Sorry to break it to you like this, but we are all doomed!

Sorry to break it to you like this, but we are all doomed! July 31, 2011

#SciDoom The Field of Science blog network is having a ‘We’re all doomed’ jamboree. What follows is my contribution to this blogging meme. Check out the other blogs on the FoS homepage to see what they have to say!

In David Sloan Wilson’s forthcoming book “The Neighborhood Project”, he tells the story of Daphne Fairbairn, an evolutionary biologist who studies water striders (those small bugs that skit around on the surface of still water – they’re also known as pond skaters).
The Dugger family – Gawd bless ’em!

Fairbairn wanted to understand the evolutionary pressures that drove the size of these wee beasties, and in a series of meticulous experiments (including catching and re-catching all the striders on a stretch of water over several life cycles), she was able to prove that there are two forces working in opposition. Small bugs aren’t as fertile, but they live a long time. Big bugs die fast, but have more luck on the fecundity front, while they are still alive. The perfect size is a play off between the two pressures.

Don’t worry, we aren’t all going to be killed by giant water striders! But what this does illustrate nicely is that evolution works on an interplay between survival and reproduction. Having a high potential for reproduction doesn’t help you if you die before you can reproduce.

And this applies to humans too, of course. Which brings me to the point of my post – which is that the ‘fitness landscape for humans is rapidly changing in ways that will, I think, have radical consequences for our future.

Consider this. Throughout most of human history, reclusive, introverted cult groups have had a very short life expectancy. That’s not because they didn’t exist – take the Paulicians, for example. No, the main problem was that when they inevitably rubbed up against more normal, open society, they tended to get killed.

That’s because, when it comes to warfare, large compromise-based alliances of pragmatic individuals usually win out. Inflexible fundamentalism is a bad cultural strategy. Even the most successful of these reclusive cults – orthodox Jews – have only clung on in the face of repeated, murderous pogroms.

These days, however, savage and indiscriminate murder of people with deviant beliefs is generally frowned upon.

Then too consider the effects of child mortality. It’s no good having lots of children if they don’t live to reproductive age. You would be better off having few children, and investing more in each. But modern society keeps almost all children alive. Food is plentiful, and so even the poorest people in wealthy nations can feed their kids enough to keep them alive, at least until they reach reproductive age.

Put these two facts together, and it’s very easy to see what will happen. Human society was once, like water striders, regulated by two competing pressures – the pressure to reproduce, but also the pressure to survive long enough to reproduce (and then to keep your children alive).

One of these pressures has now been removed. All that now matters is the numbers of children that an individual churns out in their life. And who churns out the most children? Well, it’s the fringe, reclusive, fundamentalist cults, of course.

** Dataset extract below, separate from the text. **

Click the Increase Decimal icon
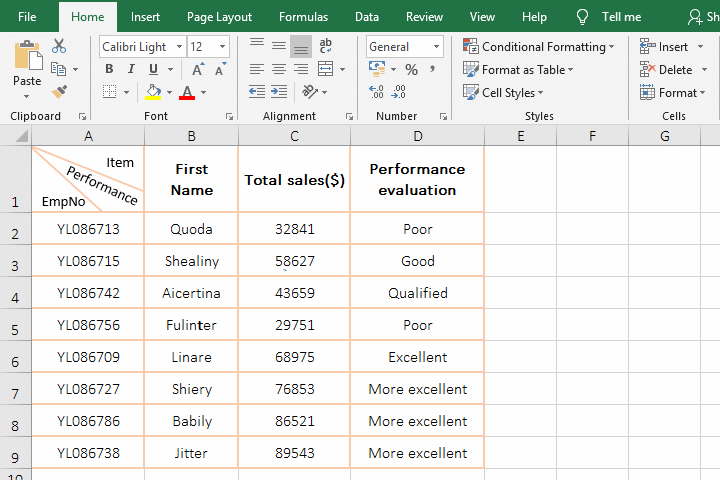Image resolution: width=720 pixels, height=480 pixels. point(377,92)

Besides their very high fertility, these cults are also characterised by their low loss to attrition. Sure, some people do leave, but on the whole access to the outside world is restricted and discouraged, which it makes it a brave individual indeed who will take the plunge.

And the ones that do leave are the most open-minded, enquiring minds. So what you have is an ongoing culture-gene interaction, in which those who are the most rigid-thinking, the most introverted, and the most fearful of other cultures, remain behind – embedded in a culture that propels them to dizzying levels of fertility.

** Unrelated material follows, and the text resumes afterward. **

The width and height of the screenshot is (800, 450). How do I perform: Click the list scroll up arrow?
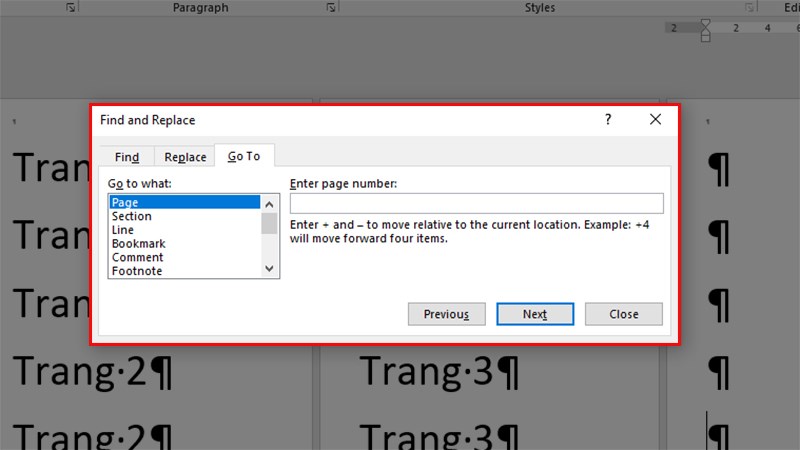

The consequences were made clear by Eric Kaufman in his recent book, Shall the Religious Inherit the Earth. Freed from historical constraints limiting their numbers, what in historical contexts would have been short-lived fringe cults are now expanding at an exponential rate. The classic example is the Amish, whose numbers have shot up from 5,000 to 250,000 over the past century.

Extrapolate these trends to the not-to-distant future, and it’s clear what will happen. If you want a vision of the future, imagine a normal, liberal society comprising ordinary religious and non-religious living in mostly urban areas, embedded in a population comprising mostly of disparate cults bred and trained from birth to be dogmatic, insular and narrow-minded.

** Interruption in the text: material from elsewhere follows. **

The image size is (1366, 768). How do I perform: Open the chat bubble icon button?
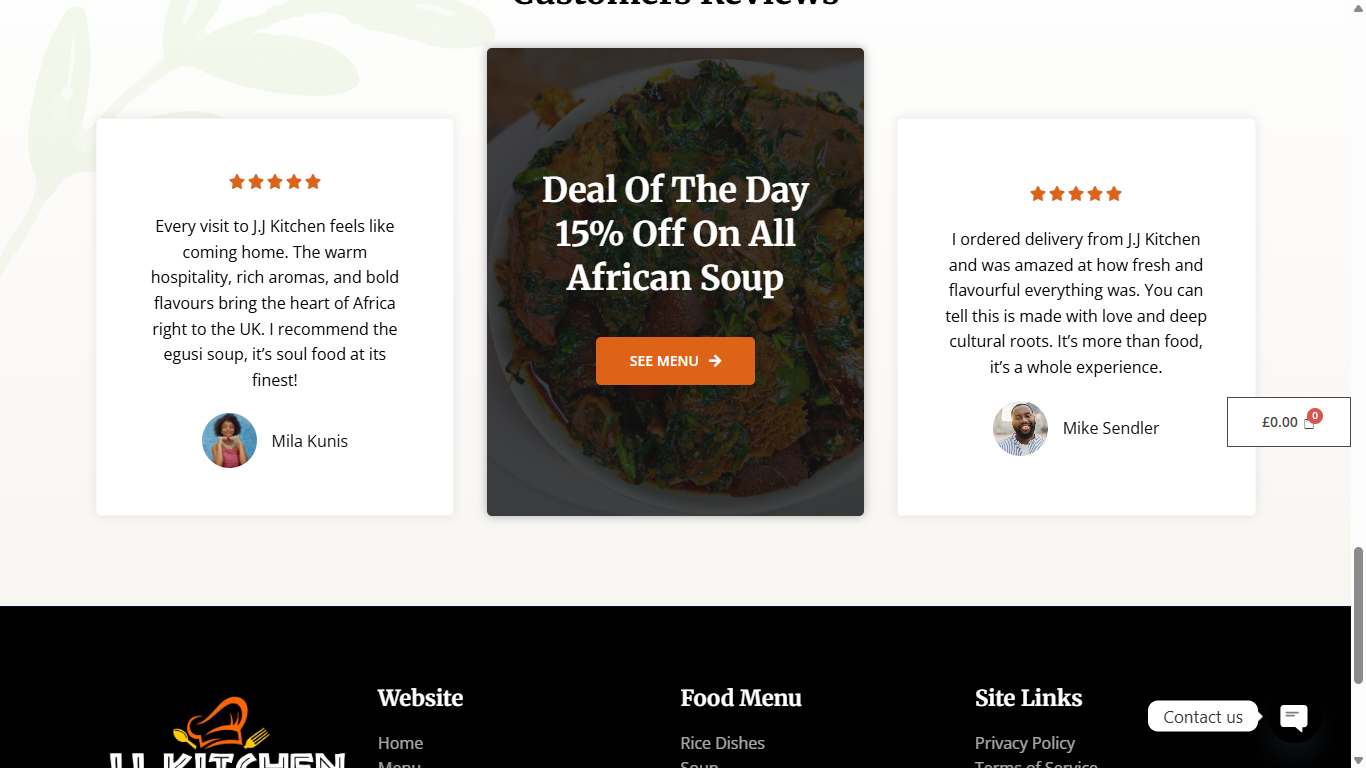[1294, 716]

These cult groups will expand to consume an ever greater share of land and other resources. Eventually, they will come into conflict with each other. But this won’t be a conflict like the ordinary wars of old. It will be characterised by utter mutual incomprehension and immutable beliefs. The crusades and the Nazi-Communist conflict will seem tame in comparison.

Perhaps you think I’m being melodramatic. Well, perhaps. There are many variables at work here, and something other than war will come into play to normalise the current imbalance of reproduction. I can’t think what that would be, though!